Call the above surface $X$. I am attempting to use Seifert van Kampen to compute the fundamental group $\pi_1(X,x)$.

To start, if we call the three Mobius strips $M_1,M_2$, and $M_3$, Seifert van Kampen tells us that if $Y$ is the surface given by gluing $M_1$ to $M_2$ along their boundaries, then $\pi_1(Y,x) = \langle a,b | \ a^2 = b^2 \rangle$. I have read that this is a presentation of $\pi_1(K,k)$, where $K$ is the Klein bottle.

The problem is that I'm not really sure where to go from here aside from using Seifert van Kampen on $Y$ and $M_3$ glued along their boundaries. The real issue I am having is in finding the relations in the amalgamation. To be clear, if $U$ is a fattened neighborhood of $Y$ and $V$ is a fattened neighborhood of $M_3$, then I know that $U$ and $V$ deformation retract to $Y$ and $M_3$, respectively, while $U \cap V$ deformation retracts to the common boundary of $Y$ and $M_3$, which is just a circle $S^1$. Then all of $U,V,$ and $U \cap V$ are path-connected so Seifert van Kampen applies. Because $U$ deformation retracts to $Y$ and $V$ deformation retracts to $M_3$, we have that \begin{equation*} \begin{split} \pi_1(U,x) &= \pi_1(Y,x) &= \langle a,b| \ a^2 = b^2 \rangle \\ \pi_1(V,x) &= \pi_1(M_3,x) &= \langle c | \ \rangle \\ \pi_1(U \cap V,x) &= \pi_1(S^1,x) &= \langle g| \ \rangle. \end{split} \end{equation*} Now, if $i: U \cap V \to U$ and $j : U \cap V \to V$ are the standard inclusion maps, then we want $i_*(g)$ and $j_*(g)$ where $i_*$ and $j_*$ are the induced homomorphisms of fundamental groups. I know that $j_*(g) = c^2$. However, I am not quite sure what $i_*(g)$ should be and why it should be that.
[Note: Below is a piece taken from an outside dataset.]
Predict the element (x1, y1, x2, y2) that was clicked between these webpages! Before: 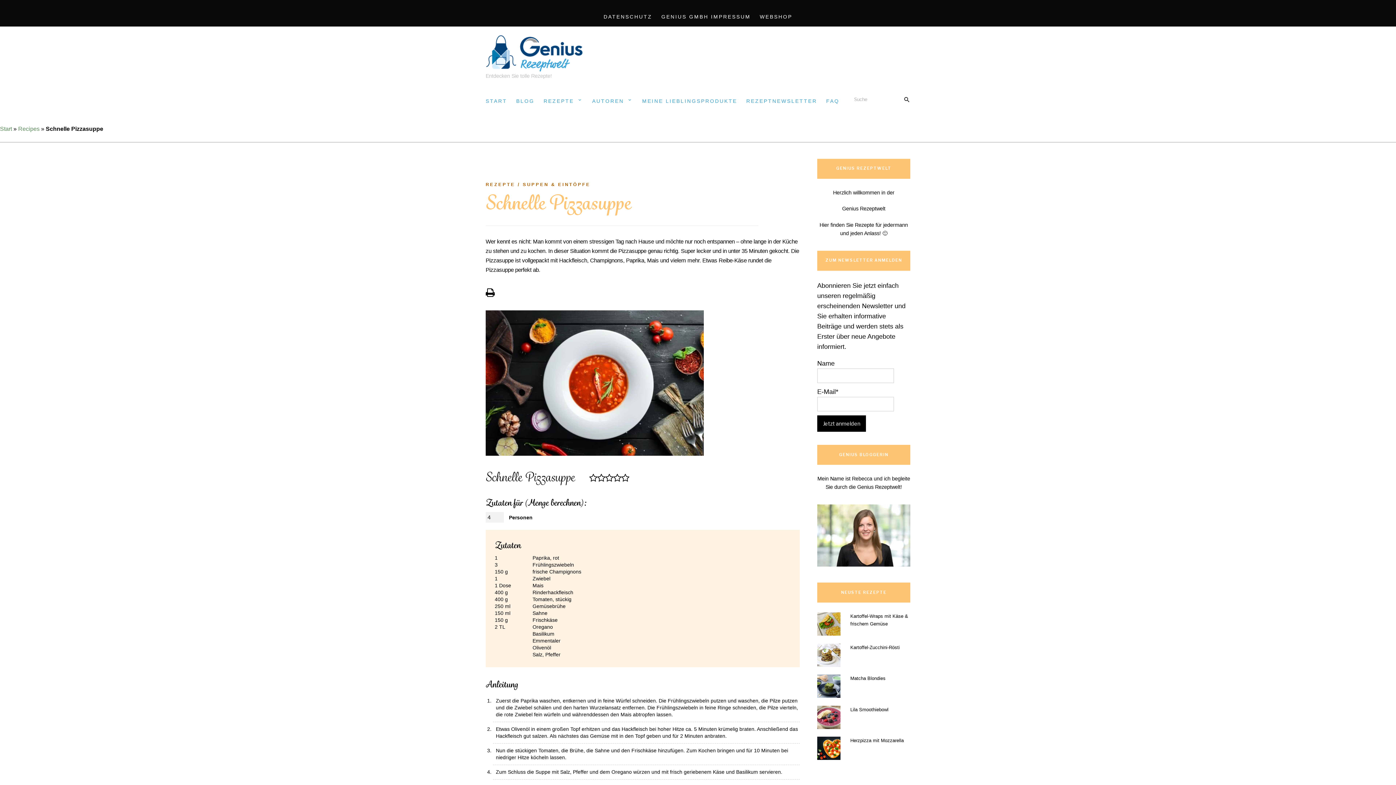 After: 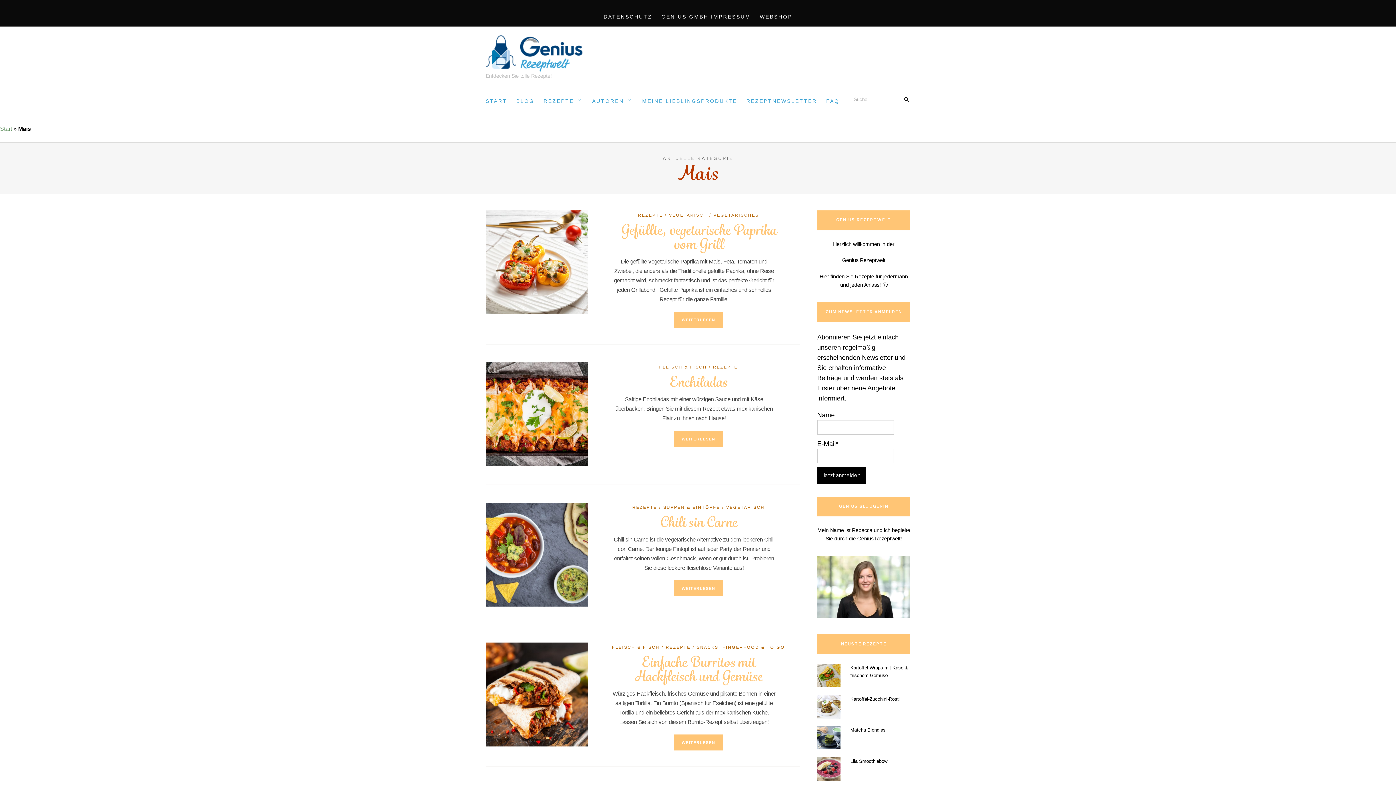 Action: label: Mais bbox: (532, 582, 543, 588)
Of course after knowing $i_*(g)$, I can explicitly have $$\pi_1(X,x) = \pi_1(U,x)*_{\pi_1(U \cap V,x)} \pi_1(V,x) = \langle a,b,c | \ a^2 = b^2, \ i_*(g)j_*(g)^{-1} = id \rangle.$$


1 Answer 1


First off, this is not a surface, just a $2$-complex. Near the boundaries you glue all three of them by, it looks like three pages glued by one specific edge each. So there it's not locally homeomorphic to $\Bbb R^2$.
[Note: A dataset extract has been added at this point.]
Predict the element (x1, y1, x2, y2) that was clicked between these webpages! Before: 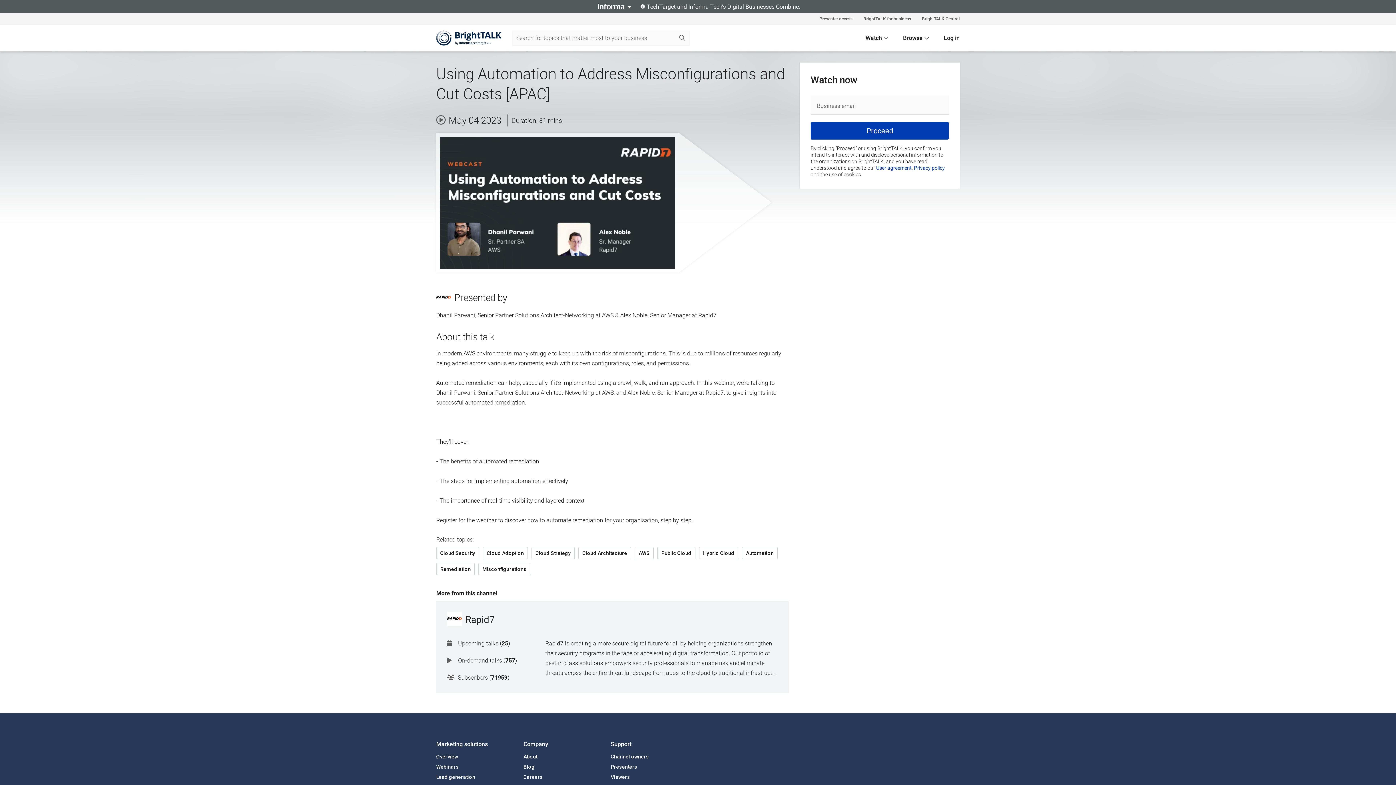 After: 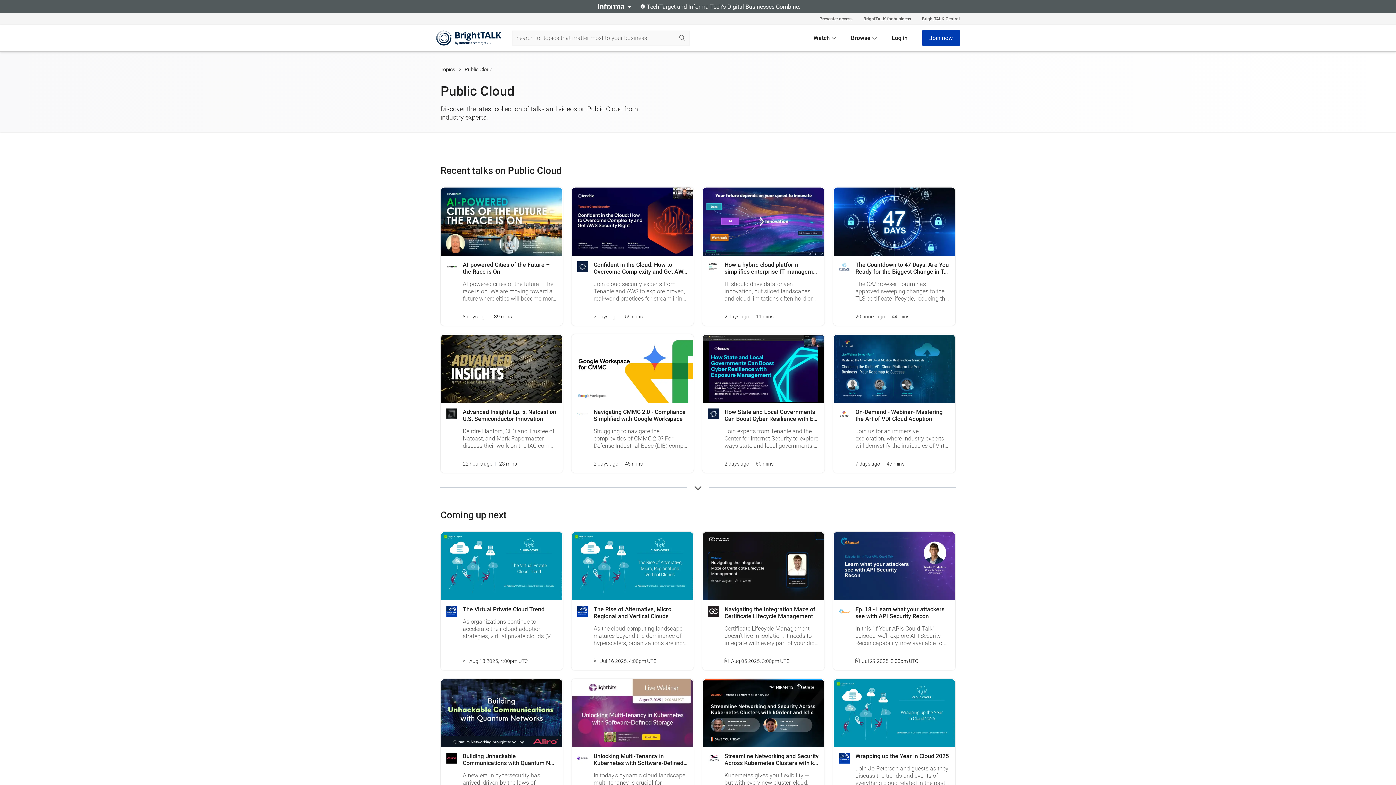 Action: bbox: (657, 547, 695, 559) label: Public Cloud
For the fundamental group, here's a perspective that might help: think of the moebius strips as $\Bbb{RP^2} - D$ where $D$ is a small disk on some chart on the real projective plane. You glue three copies these along $\partial D$. Call $a, b, c$ to be the generators of $\pi_1(\Bbb{RP}^2 - D) \cong \Bbb Z$. $\pi_1(X)$ is then just a quotient of $\langle a, b, c \rangle$ by some relator(s).
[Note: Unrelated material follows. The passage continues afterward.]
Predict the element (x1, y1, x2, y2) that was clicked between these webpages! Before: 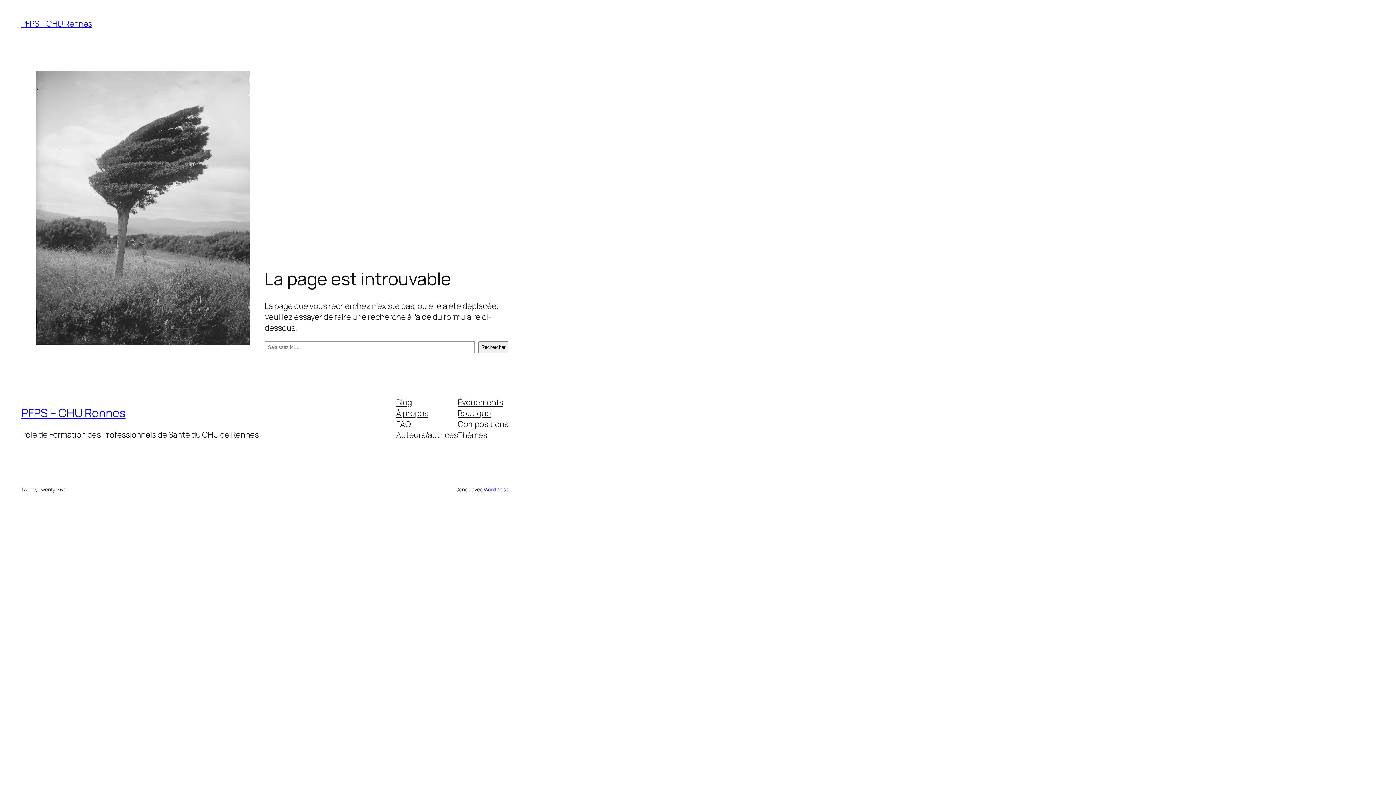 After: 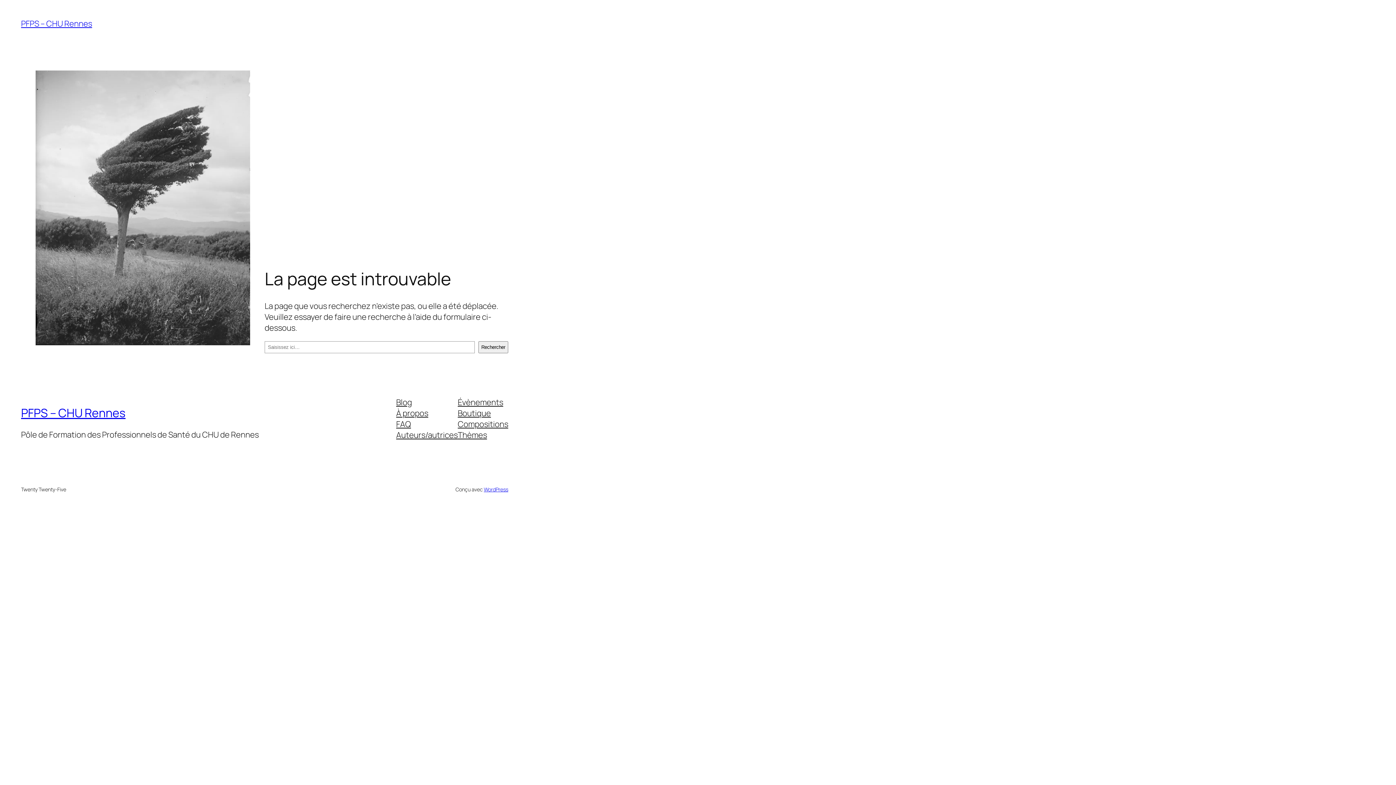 Action: label: Compositions bbox: (457, 418, 508, 429)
If you take the loop $\partial D$, and slightly push it to make it go inside one of the three copies of $\Bbb{RP}^2 - D$, you see its homotopy class is $a^2$, $b^2$ and $c^2$ (as those are the homotopy class of the boundary of each of the moebius strips). So the relator is precisely $a^2 = b^2 = c^2$, making the fundamental group to be $\langle a, b, c |a^2 = b^2 = c^2 \rangle$.

To do this rigorously, do it like you said: think of $X$ as Klein bottle with a moebius strip $M$ with $\partial M$ glued along a "longitude" of the bottle. This longitude has homotopy class $a^2$ ($ = b^2$) according to your presentation of $\pi_1(K)$, so by van Kampen $\pi_1(X) = \pi_1(K) * \pi_1(M)/\langle a^2 = c^2\rangle$, which is exactly the presentation above.